Tiefzeit der Beziehung
Am Tag der Trauung, während der Zeremonie, vor Gott und der festlich gestimmten Gemeinde versprechen Braut und Bräutigam, einander die Treue zu halten in guten wie in schlechten Tagen. Kann sich ein junges, glückstrahlendes Paar an so einem Freudentag überhaupt „schlechte Tage“ vorstellen? Vielleicht gab es schon den einen oder anderen Streit, womöglich waren auch die Vorbereitungen für das Hochzeitsfest aufreibend und haben gelegentlich zu Spannungen zwischen den Partnern geführt, aber wirklich schlechte Tage? Wie kommt man angesichts einer HOCHzeit auf die Idee, sich Gedanken über die TIEFzeit einer Beziehung zu machen? An so einem Freudentag könnte die Gefahr bestehen, dass dieses Versprechen zu einer Zusage degradiert wird, die man so leichthin gibt, weil sie eben zum Wortlaut der Formel gehört. So ein inflationärer Gebrauch wäre sehr zu bedauern, unterminiert er doch die ungeheure Kraft, die in diesem Satz steckt.

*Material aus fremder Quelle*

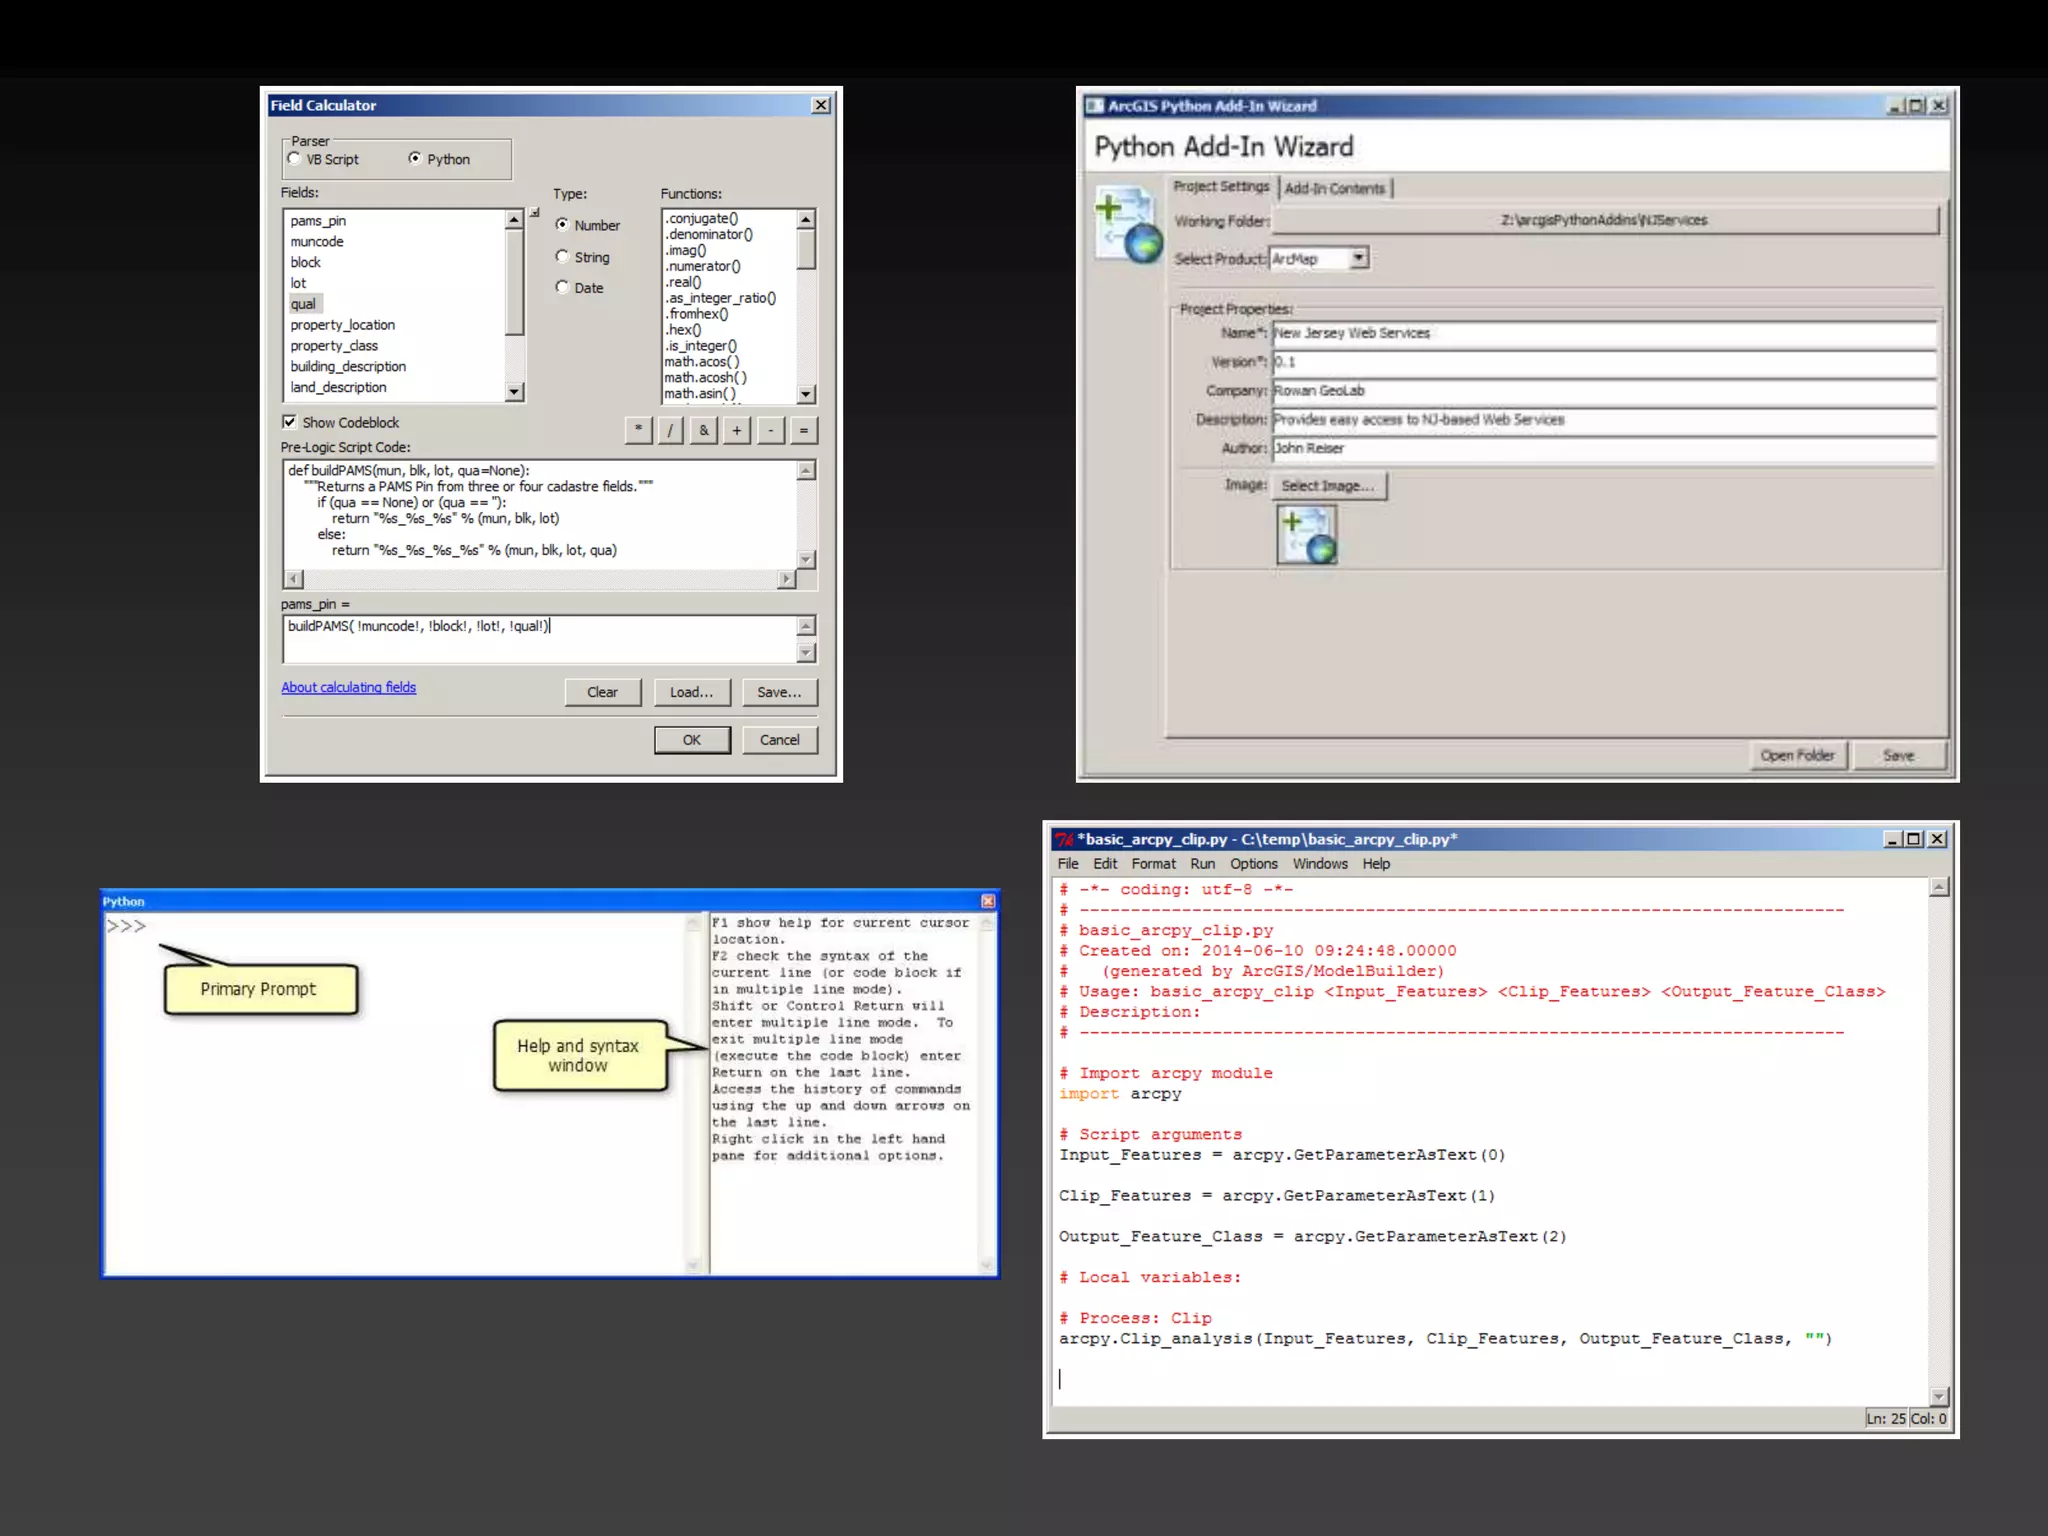Click the minus operator button
2048x1536 pixels.
click(770, 430)
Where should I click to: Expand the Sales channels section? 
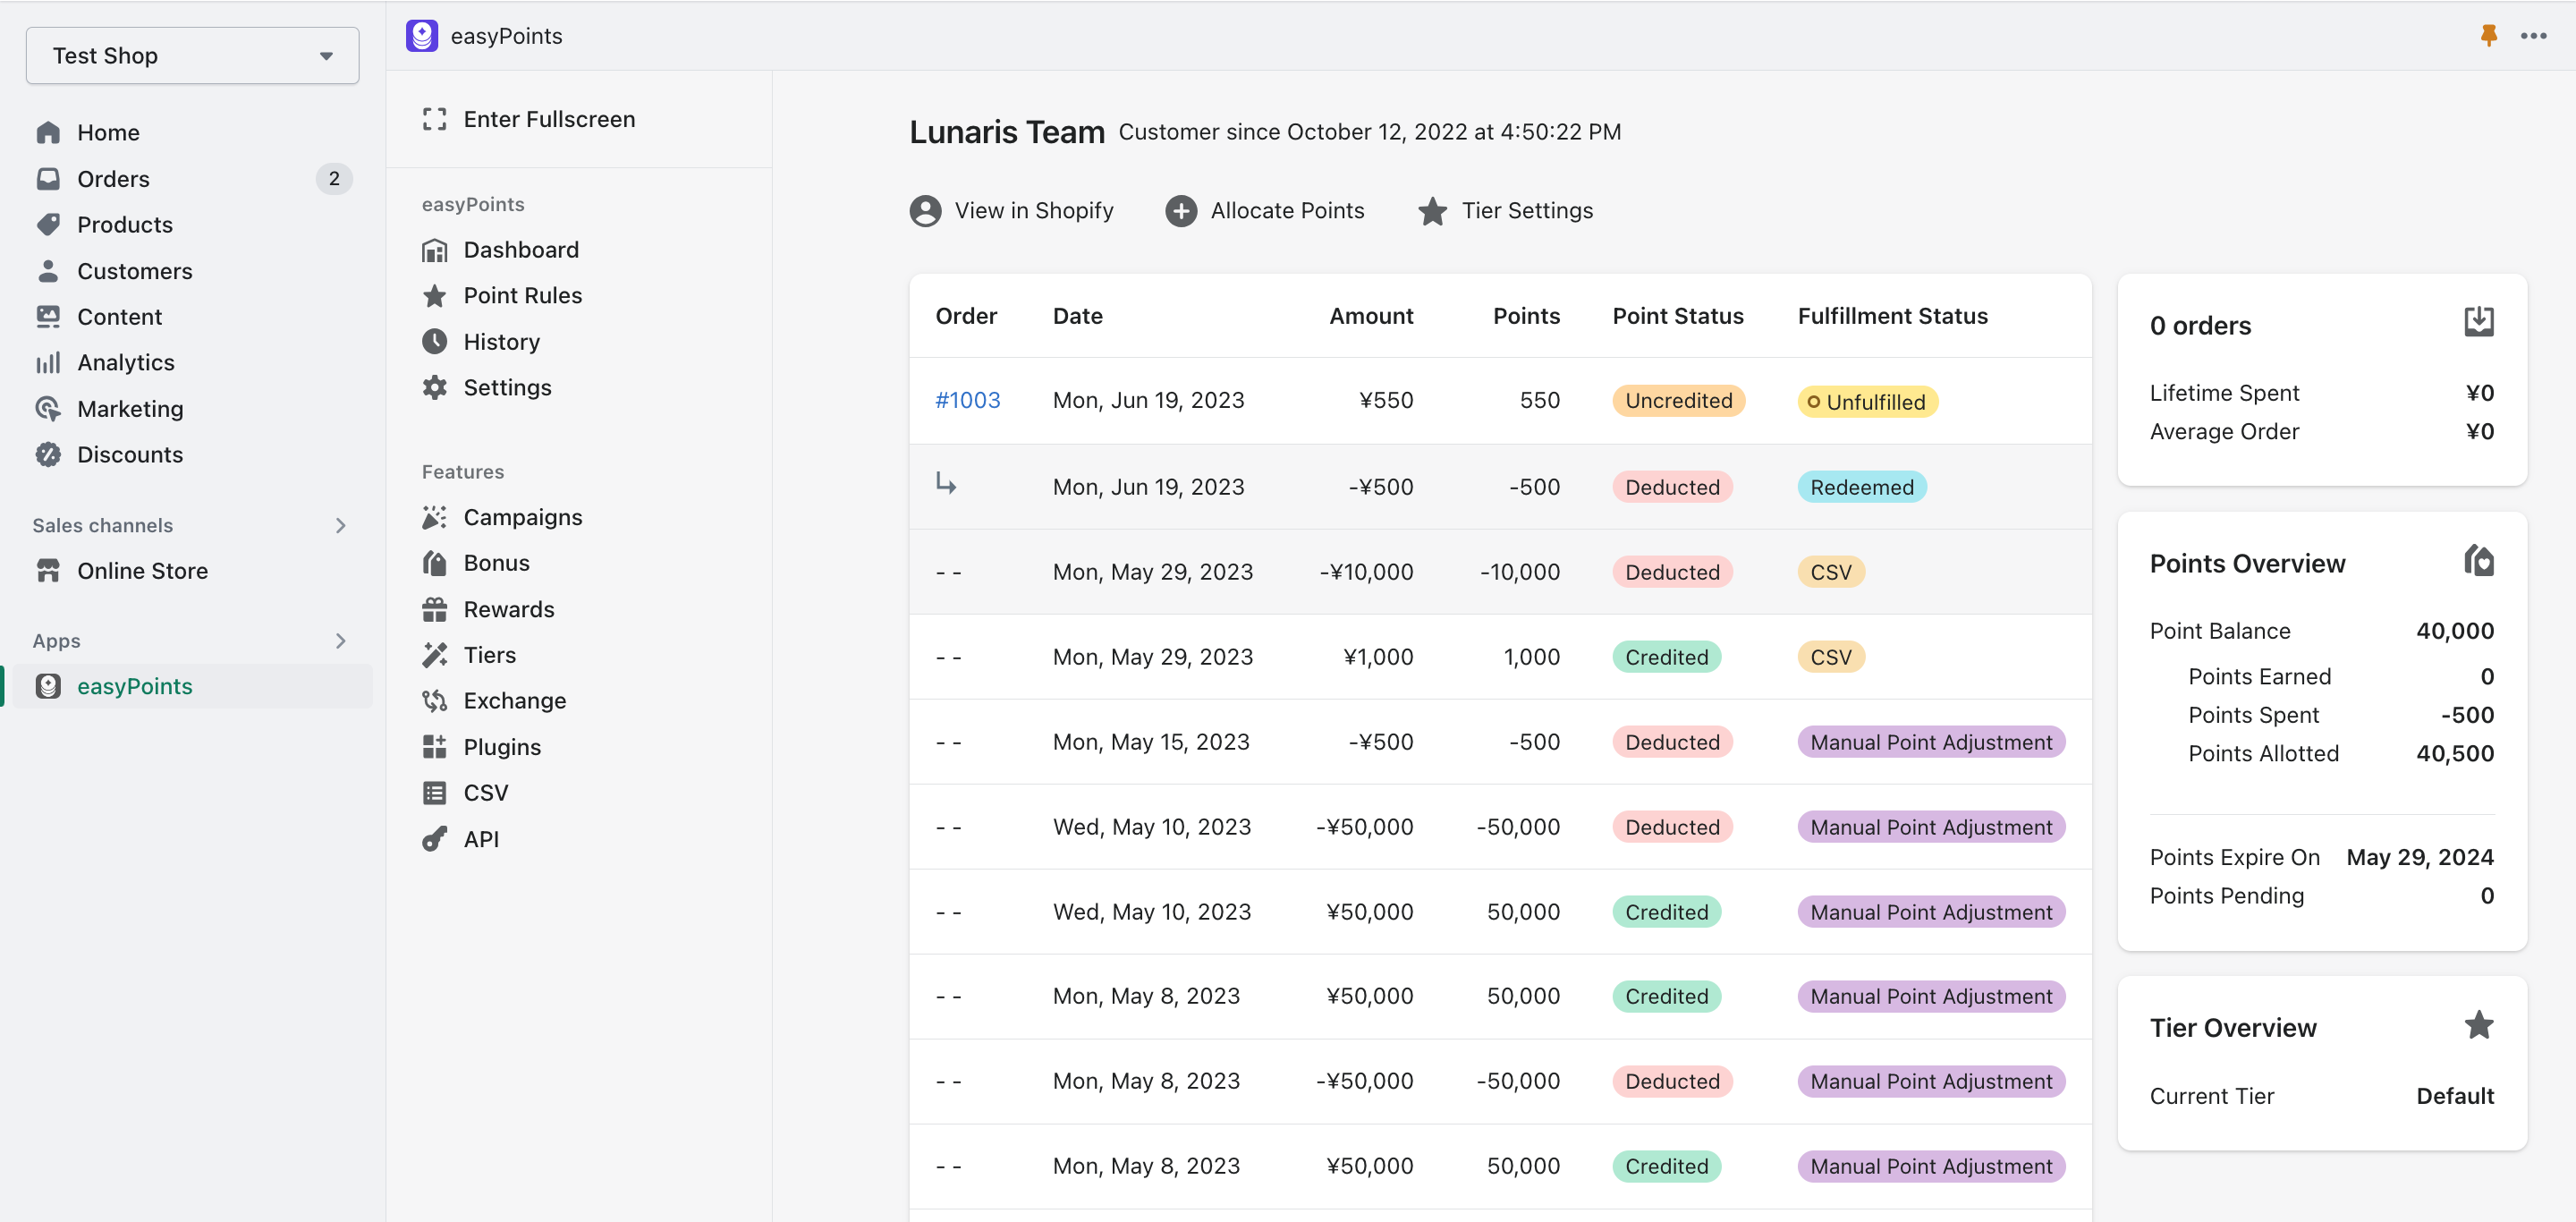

Wenn ich in „guten Tagen“ die verbindliche Zusage erhalte, dass ich auch „schlechte Tage“ nicht allein durchstehen muss, dass der Mensch, zu dem ich jetzt „Ja“ sage, bei mir und zu mir steht, dann stellt das die Ehe auf ein breites und festes Fundament. Auf dieser Basis kann ich dann auch ruhig einmal einen Blick auf die TIEFzeiten wagen, ohne Angst haben zu müssen, schlafende Hunde zu wecken. Im Gegenteil, es sollte dazugehören, sich aus einer Position der Sicherheit und des Wohlfühlens heraus einmal zu fragen, was denn für mich / uns TIEFzeiten und „schlechte Tage“ wären und wodurch sie entstehen könnten.
Sicher spielt die eigene Befindlichkeit dabei eine Rolle, denn sie wirkt sich unmittelbar auf die Partnerschaft aus. Hier gilt es, den Partner nie im Unklaren zu lassen. Die Frage „Wie geht es dir?“ darf nicht zur bloßen Floskel verkommen, sondern muss das ernst gemeinte, aufrichtige Interesse widerspiegeln. Im Vertrauen auf das Eheversprechen darf ich mich dem Partner dann auch zumuten in meinem Kummer, Zweifel, Ärger, Zorn, meiner Unsicherheit oder Enttäuschung. Ich darf ein offenes Ohr und offene Arme erhoffen, wenn ich das brauche und umgekehrt auch bereit sein, beides anzubieten. Wer einmal die Wohltat gespürt hat, einem verständnisvollen und im wahrsten Sinn verstehendem Gegenüber sein Herz auszuschütten, weiß, dass das etwas sehr Kostbares ist.
Oft begründet natürlich auch das getrübte Verhältnis der Partner zueinander eine TIEFzeit. Ein Wort gibt das andere, es fliegen die Fetzen. Schreiduelle oder aber auch totale Funkstille - wir haben einander nichts (mehr) zu sagen. Was ist denn eigentlich passiert, und wie ist es dazu gekommen? Manchmal wissen Eltern, Geschwister oder enge Freundinnen darüber besser Bescheid als die eigentlichen Betroffenen. Bei anderen über das häusliche Elend zu klagen und zu schimpfen mag ein Weg sein, um über eine TIEFzeit hinwegzukommen und wird auch als zunächst entlastend empfunden. Eine wirklich tragfähige Brücke über ein Beziehungstief lässt sich aber so sicher nicht bauen. Das bei der Trauung gegebene Eheversprechen fordert uns heraus, die Verantwortung für die Qualität unserer Ehe zu übernehmen. Es lohnt sich also, zuerst mit demjenigen zu sprechen, den es angeht, zu schildern, wie mir zumute ist und herauszufinden, wie es dem Partner in dieser Situation geht. So ein Gespräch braucht Mut, denn ich öffne mich, um begreifbar zu werden und werde dadurch auch verletzbar. Wenn aber hinter der Wut und Verzweiflung noch das Vertauen auf die Zusage durchschimmert, einander die Treue zu halten, dann wird das Gespräch möglich sein. Wenn Partner einander zwar wegen einer Sache böse sind oder voneinander enttäuscht, an der gegenseitigen Wertschätzung aber festhalten, dann können sie sich auf das Gespräch einlassen. Wenn es ihnen gelingt, sich daran zu erinnern, mit welcher Freude und inneren Überzeugung sie das Versprechen einmal gegeben haben, dann fällt es auch leichter, es einzulösen, wenn die Tage wirklich schlecht sind.